Barbecue / BBQ Season in Japan.
I don’t know any Japanese people (in Japan) who don’t have at least one BBQ a year. That’s not to say everyone in Japan has them, just everyone I know! What I deduce from this; barbecues are popular in Japan. Autumn seems to be the most common season for them. Barbecues aren’t a thing in Ireland. We just don’t have the weather for them. If people do have a BBQ it’s usually impromptu on a fine day in their back garden. In Japan, they are organised well in advance, they are usually in a park or public space (that has public toilets) and they are quite the production.
BBQ Season is actually really long in Japan. Designated BBQ sites usually open from April until the end of October. Riverside camps are popular in summer, but there are some riverside BBQ areas that get used all year round. (Kawasemigawara comes to mind!). Similarly at the park where we had an annual November barbecue for many years, its not unusual to see people barbecuing even in winter.
BBQ at a Local Park in Japan
We have a fixed date, with a particular group of friends, each year on the first bank holiday of November. We’ve been doing it for 7 years now and each time the riverside park we use is full with groups of people barbecuing. We used to do in on (public holiday) November 3rd annually when a nearby air show is on, but word got out the park is a good spot for viewing the air show without having to go to the Base. And the park is now too packed on that date. I haven’t named the park, because a few years after writing this the park made some changes including banning barbecues in the park.
You can see a water pipe bridge in the picture above. That water pipe features in quite a few of Saitama’s autumn scenes! For example at the spider lilies at Tenjinbashi in Kawajima or the cosmos fields in Konosu.

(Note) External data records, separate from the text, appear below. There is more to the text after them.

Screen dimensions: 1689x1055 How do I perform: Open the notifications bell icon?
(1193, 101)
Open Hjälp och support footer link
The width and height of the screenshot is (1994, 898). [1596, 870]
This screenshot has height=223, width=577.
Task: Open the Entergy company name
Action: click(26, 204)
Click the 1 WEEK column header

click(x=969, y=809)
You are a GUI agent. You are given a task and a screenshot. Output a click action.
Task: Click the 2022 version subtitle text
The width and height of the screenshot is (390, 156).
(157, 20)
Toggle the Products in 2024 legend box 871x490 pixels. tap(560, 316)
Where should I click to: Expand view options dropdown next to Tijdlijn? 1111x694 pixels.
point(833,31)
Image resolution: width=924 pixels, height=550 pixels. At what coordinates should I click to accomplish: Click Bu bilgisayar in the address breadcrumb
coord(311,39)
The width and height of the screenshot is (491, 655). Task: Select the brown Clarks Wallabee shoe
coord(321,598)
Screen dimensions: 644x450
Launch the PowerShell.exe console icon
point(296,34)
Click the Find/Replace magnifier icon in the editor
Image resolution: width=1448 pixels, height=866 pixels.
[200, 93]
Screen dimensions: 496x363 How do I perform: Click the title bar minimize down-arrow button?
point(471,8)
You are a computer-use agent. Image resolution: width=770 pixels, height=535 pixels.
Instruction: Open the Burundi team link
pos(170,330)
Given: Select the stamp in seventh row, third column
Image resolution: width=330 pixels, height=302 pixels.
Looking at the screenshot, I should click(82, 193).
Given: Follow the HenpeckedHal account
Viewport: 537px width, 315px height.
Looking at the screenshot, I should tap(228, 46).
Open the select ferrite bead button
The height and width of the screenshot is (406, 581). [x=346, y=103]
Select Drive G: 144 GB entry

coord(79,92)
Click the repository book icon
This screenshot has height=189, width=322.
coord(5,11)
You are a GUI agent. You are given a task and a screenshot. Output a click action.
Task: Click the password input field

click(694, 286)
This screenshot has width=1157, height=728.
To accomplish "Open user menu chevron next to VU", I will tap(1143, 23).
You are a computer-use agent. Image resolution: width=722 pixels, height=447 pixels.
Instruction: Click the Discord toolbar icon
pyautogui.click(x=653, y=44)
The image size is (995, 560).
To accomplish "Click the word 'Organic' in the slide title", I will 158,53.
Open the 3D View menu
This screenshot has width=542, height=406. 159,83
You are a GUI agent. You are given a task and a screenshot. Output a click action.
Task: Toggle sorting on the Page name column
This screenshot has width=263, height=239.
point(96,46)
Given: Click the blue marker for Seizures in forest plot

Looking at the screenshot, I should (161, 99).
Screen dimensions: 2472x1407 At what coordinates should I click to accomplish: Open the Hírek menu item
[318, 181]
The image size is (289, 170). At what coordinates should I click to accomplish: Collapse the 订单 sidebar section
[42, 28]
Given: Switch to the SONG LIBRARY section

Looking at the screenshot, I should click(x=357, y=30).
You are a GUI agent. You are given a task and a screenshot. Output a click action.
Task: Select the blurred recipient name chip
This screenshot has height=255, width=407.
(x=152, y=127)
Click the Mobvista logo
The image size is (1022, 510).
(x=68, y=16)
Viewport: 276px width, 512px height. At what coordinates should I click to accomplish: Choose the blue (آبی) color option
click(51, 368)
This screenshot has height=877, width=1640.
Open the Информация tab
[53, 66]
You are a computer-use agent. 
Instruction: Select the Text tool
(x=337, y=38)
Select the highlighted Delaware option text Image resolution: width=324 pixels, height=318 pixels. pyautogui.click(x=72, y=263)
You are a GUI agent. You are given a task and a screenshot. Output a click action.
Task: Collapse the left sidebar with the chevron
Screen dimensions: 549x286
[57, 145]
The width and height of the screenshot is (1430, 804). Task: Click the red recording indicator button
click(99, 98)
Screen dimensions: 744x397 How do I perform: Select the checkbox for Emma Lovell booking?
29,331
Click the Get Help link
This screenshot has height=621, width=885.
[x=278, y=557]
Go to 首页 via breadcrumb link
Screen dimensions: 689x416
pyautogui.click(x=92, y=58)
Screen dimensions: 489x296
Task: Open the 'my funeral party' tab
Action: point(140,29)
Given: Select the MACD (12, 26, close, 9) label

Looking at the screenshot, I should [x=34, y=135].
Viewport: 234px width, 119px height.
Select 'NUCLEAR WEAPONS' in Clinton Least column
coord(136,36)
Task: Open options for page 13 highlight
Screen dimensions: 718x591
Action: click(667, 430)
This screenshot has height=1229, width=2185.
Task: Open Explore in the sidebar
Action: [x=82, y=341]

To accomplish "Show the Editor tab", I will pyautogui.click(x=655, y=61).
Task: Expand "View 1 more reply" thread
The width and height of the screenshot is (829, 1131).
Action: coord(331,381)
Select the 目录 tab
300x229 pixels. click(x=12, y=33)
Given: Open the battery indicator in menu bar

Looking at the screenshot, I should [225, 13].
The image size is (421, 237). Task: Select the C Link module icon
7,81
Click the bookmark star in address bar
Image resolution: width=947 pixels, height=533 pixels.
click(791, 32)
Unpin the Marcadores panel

In typical Japanese style it’s usually an early start and we meet at the station at 9.30am. We are usually designated drivers as we have an 8 seater car and we take as many people as we can. For the same reason we are also responsible for bringing some of the heavy-duty equipment such as the grill, our biggest camping fold out table, a large tarp, a picnic mat and other cooking items. Another designated driver brings more BBQ equipment, the food and the booze. And so on and so forth.
I was so impressed the first time I attended a BBQ in Japan at how everyone pitched in without a complaint and the finished “scene” was like something out of a camping magazine. I was / am equally impressed by how deftly everyone tidies up when it’s all over. The clean up, usually as sun is setting around 16.30, is unbelievably coordinated that it’s almost like everyone practised.
Everyone regardless of what they were doing or how much drink is in their glass stops when home-time is called. Then everyone takes on a job immediately, no dilly dallying or messing about, and gets everything cleaned up and packed up as diligently as they set up hours earlier in a much more sober state. The downside of being a designated driver (other than not being able to drink when everyone else is) is that we also have to bring at least one rubbish bag home!
Early November weather in Japan is perfect for a BBQ with blue skies, bright warming sunlight and in many places vibrant autumn leaves. Have you been to a BBQ in Japan? What were your impressions?